======== GIVEN DATA

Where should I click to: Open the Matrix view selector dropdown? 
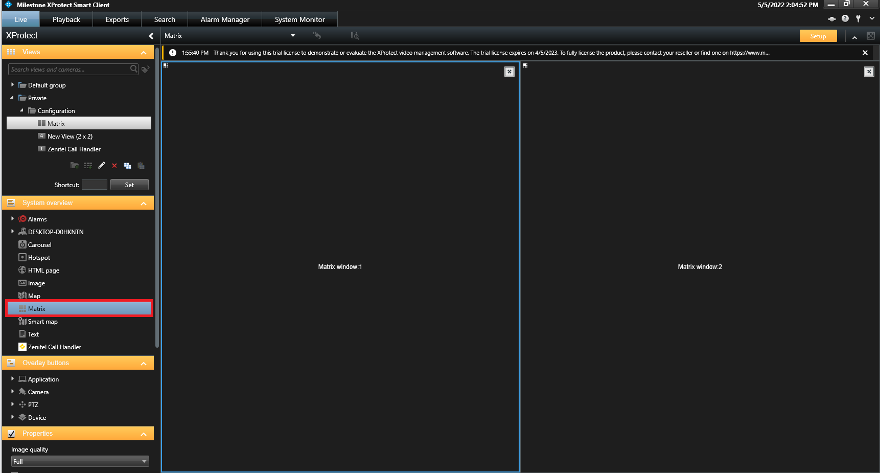293,36
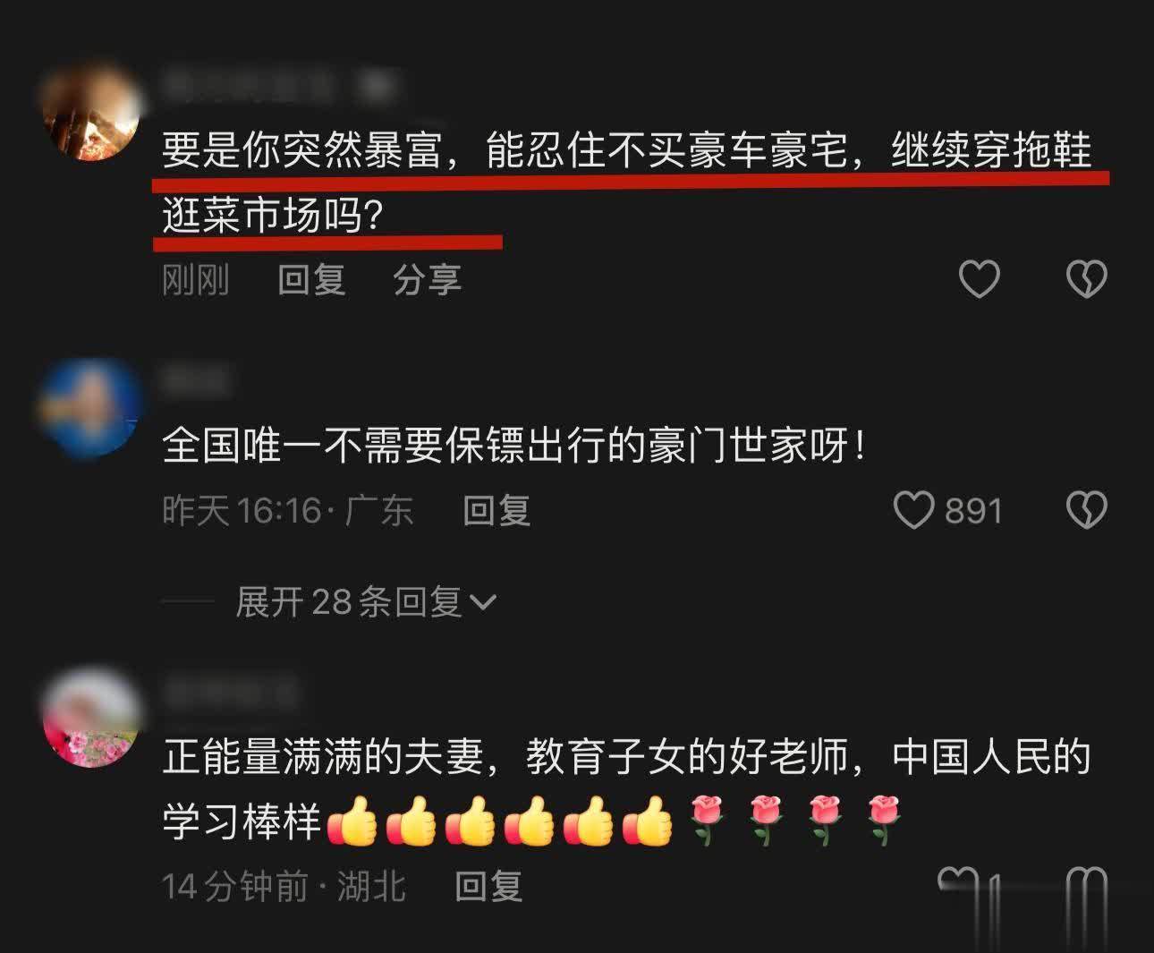
Task: Open the blue avatar user profile
Action: tap(93, 408)
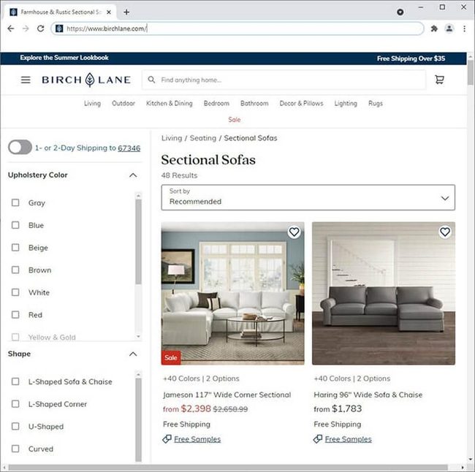Reload the page with refresh icon

tap(41, 28)
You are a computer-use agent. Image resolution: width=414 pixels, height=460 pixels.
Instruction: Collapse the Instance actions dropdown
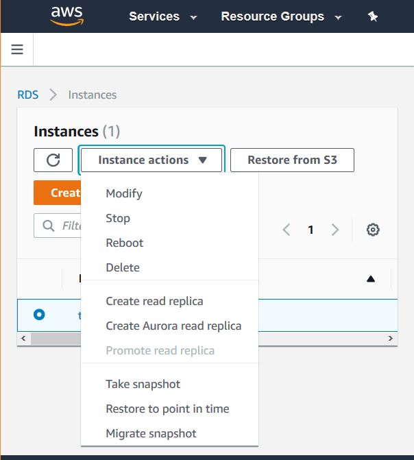coord(152,160)
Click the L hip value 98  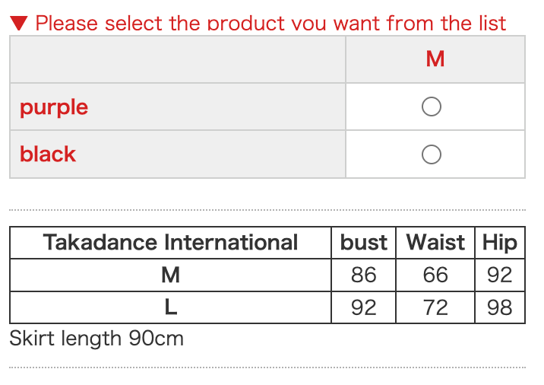(x=499, y=307)
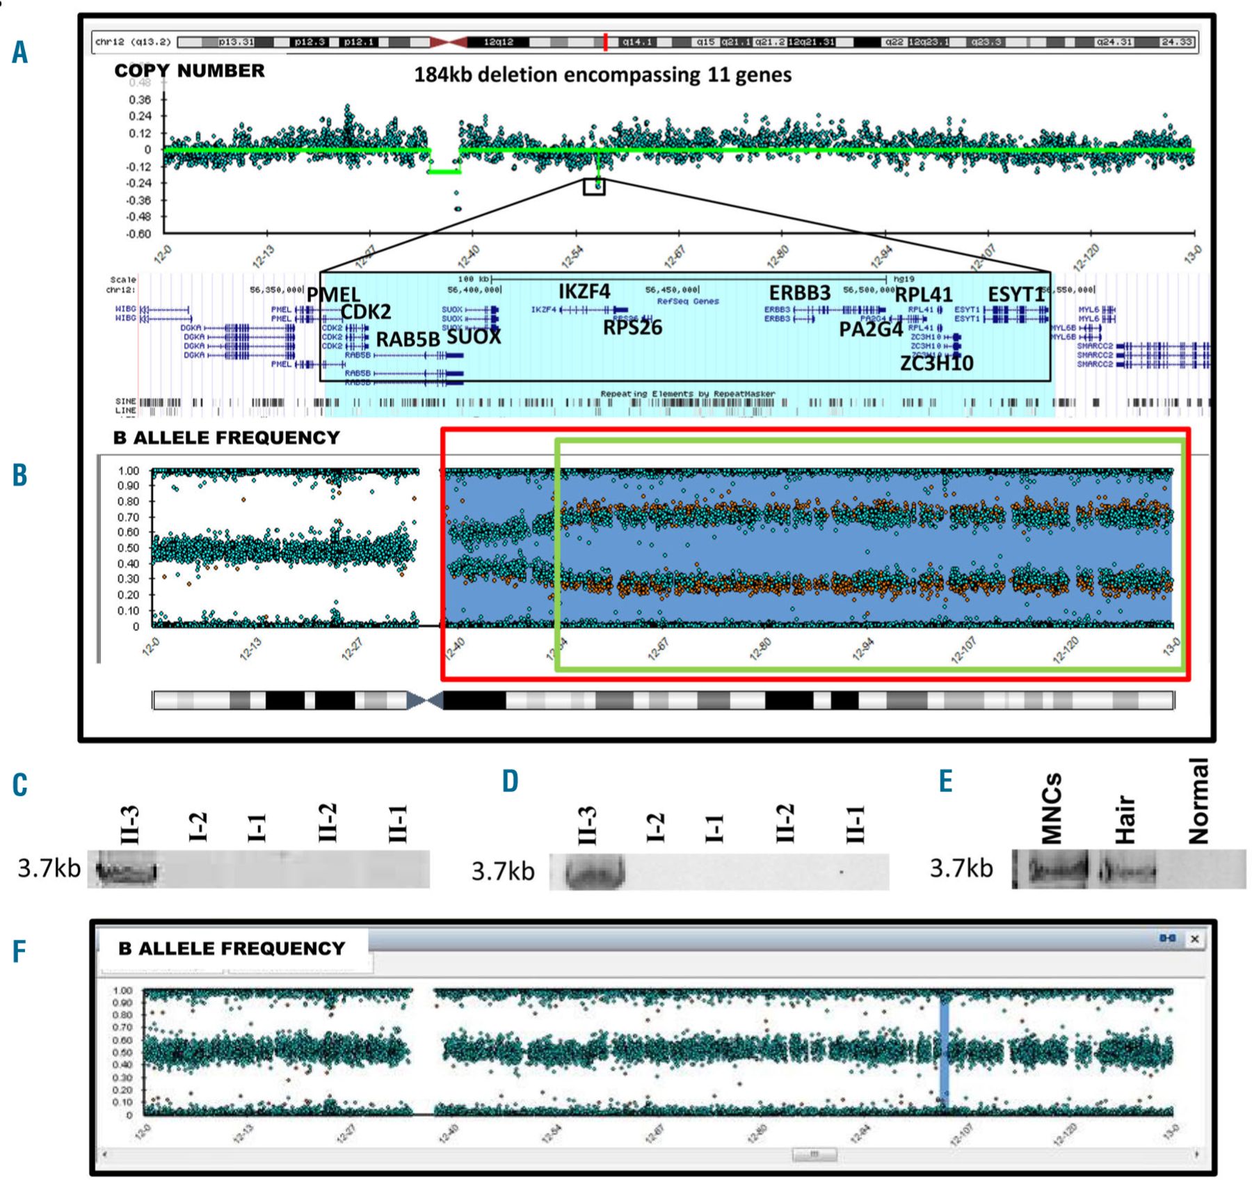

================

* [YOUR GOAL]
Your answer must be the lines from the opening line of the entries through the line holding "You are a computer-use", written out exactly and without any picture.

* [SOLVED PROBLEM]
Where should I click to: Open the Matrix view selector dropdown? 
293,36
Task: Open the blue avatar user profile
Action: tap(93, 408)
Reload the page with refresh icon

tap(41, 28)
You are a computer-use agent. Image resolution: width=414 pixels, height=460 pixels.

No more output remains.